The author mentions another solution. Apparently he runs his own atomic clock. I didn’t know this was a thing an individual could do.
> But even with multiple time sources, some places need more. I have two Rubidium atomic clocks in my studio, including the one inside a fancy GPS Disciplined Oscillator (GPSDO). That's good for holdover. Even if someone were jamming my signal, or my GPS antenna broke, I could keep my time accurate to nanoseconds for a while, and milliseconds for months. That'd be good enough for me.
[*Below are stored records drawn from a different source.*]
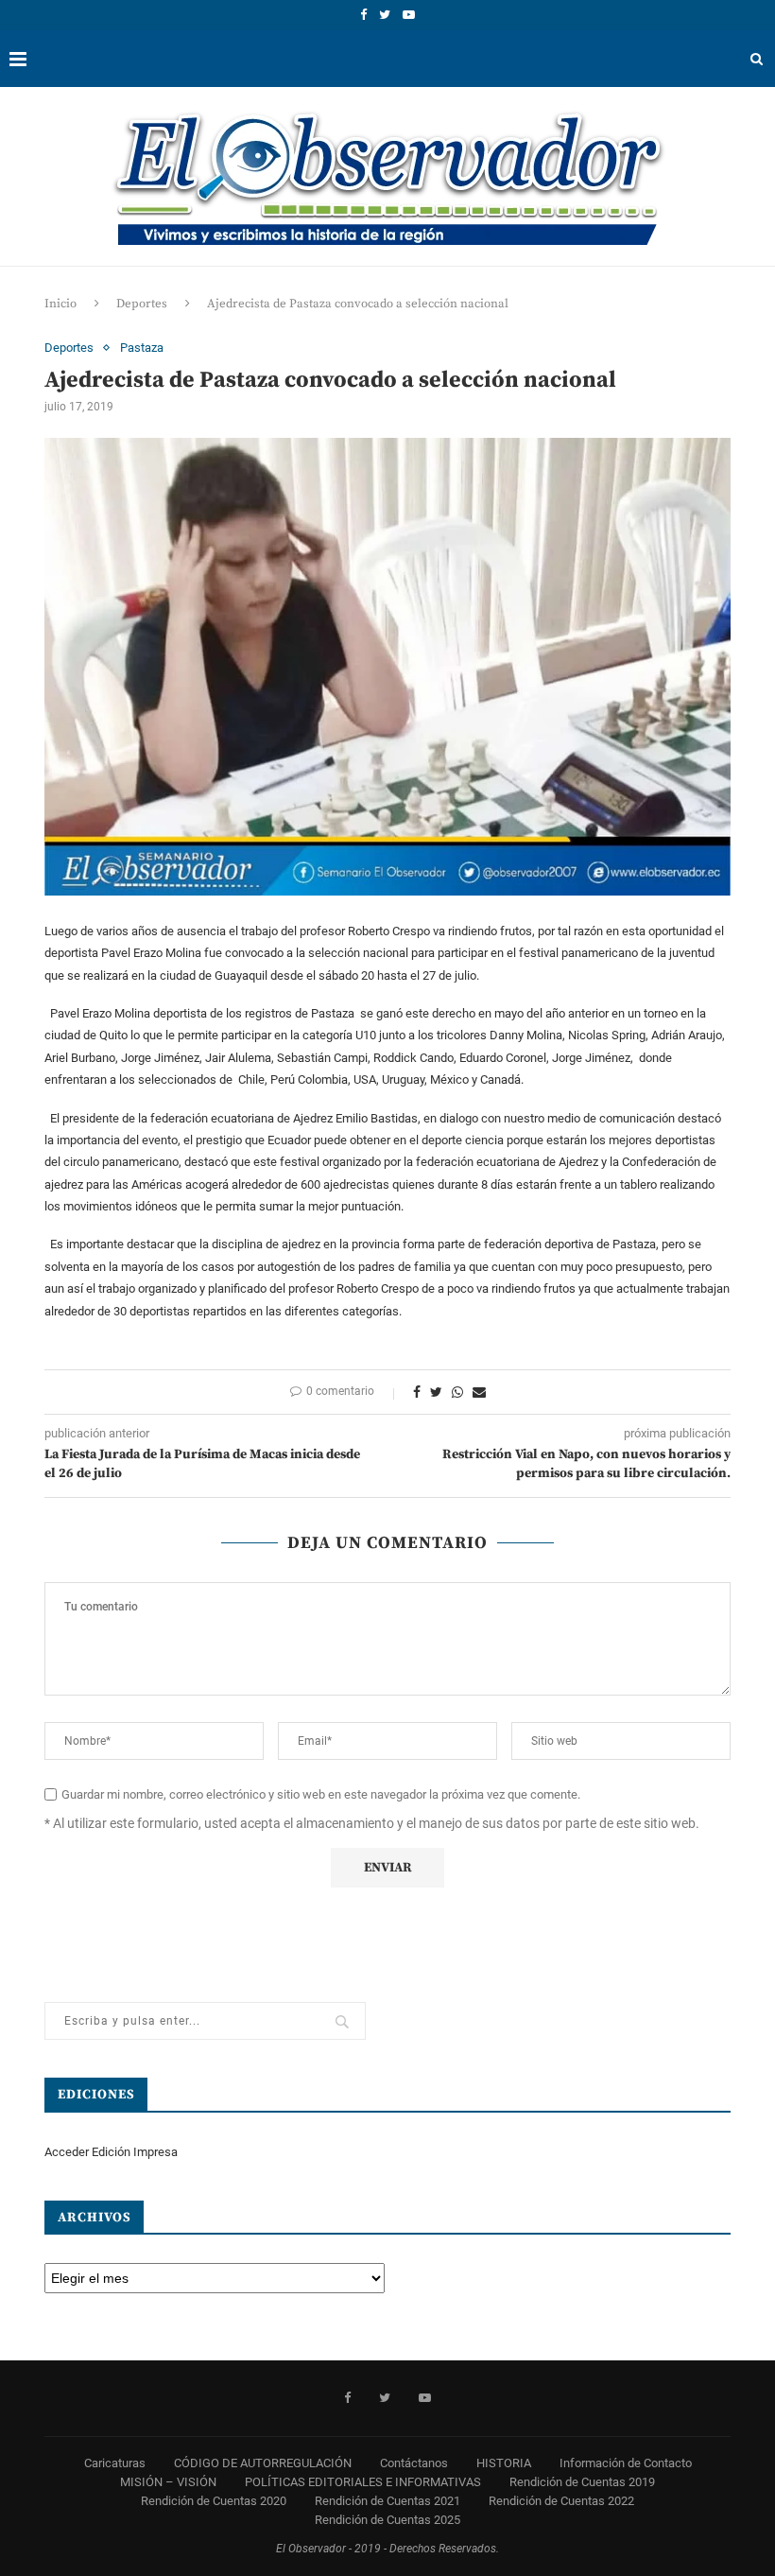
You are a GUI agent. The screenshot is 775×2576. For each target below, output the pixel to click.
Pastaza (142, 347)
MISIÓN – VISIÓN (168, 2482)
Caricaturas (115, 2463)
Atomic clocks cover a pretty big range of performance nowadays. You can pick up a used but serviceable rubidium frequency reference for a few hundred dollars but the difference between it and the top of the line clocks is almost as big as the difference between a it and a good pendulum clock.
The CSACs that I have in a couple devices are 'atomic', and use Rubidium, but they're a bit lower accuracy than Cesium clocks [1] or Hydrogen Masers [2].